Closed GuoJunfu-tech closed 2 months ago
Hi @GuoJunfu-tech. Thanks for your interest in our work.
I used the scanner app and processing server provided by MultiScan to scan, collect, and annotate the real-world data. For the details, you can refer to their doc to download and deploy their tools.
For object alignment across states in the world coordinates, I did it manually for each data. Specifically, I aligned the meshes using the ICP alignment tool from Meshlab.
Hope it helps. Thanks!
Many thanks!
One more thing, how do you process the image to extract the main object? Do you use some semantic segmentation method like mask r-cnn or just manually delete the background?

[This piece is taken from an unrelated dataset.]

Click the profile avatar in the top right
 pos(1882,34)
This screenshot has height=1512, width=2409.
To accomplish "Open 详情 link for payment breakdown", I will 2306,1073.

To construct the GT data, I simply projected the 3D mesh onto the image to obtain the object mask for each view. This ensures consistency across views. But from my experience, the mask accuracy is not affecting the performance that much.
However, the off-the-shelf 2D segmentation models (e.g., SAM) should also work well or even better to segment the object in 2D than my way since the reconstructed mesh is not perfect.
Thank you so much! It has resolved my confusion.
Could you share the methods you have employed to extract real-world data from the Multi-Scan dataset? Furthermore, how have you aligned the world coordinates across different states? Also, I'm curious about the process you use to obtain the ground truth for your data. Thanks!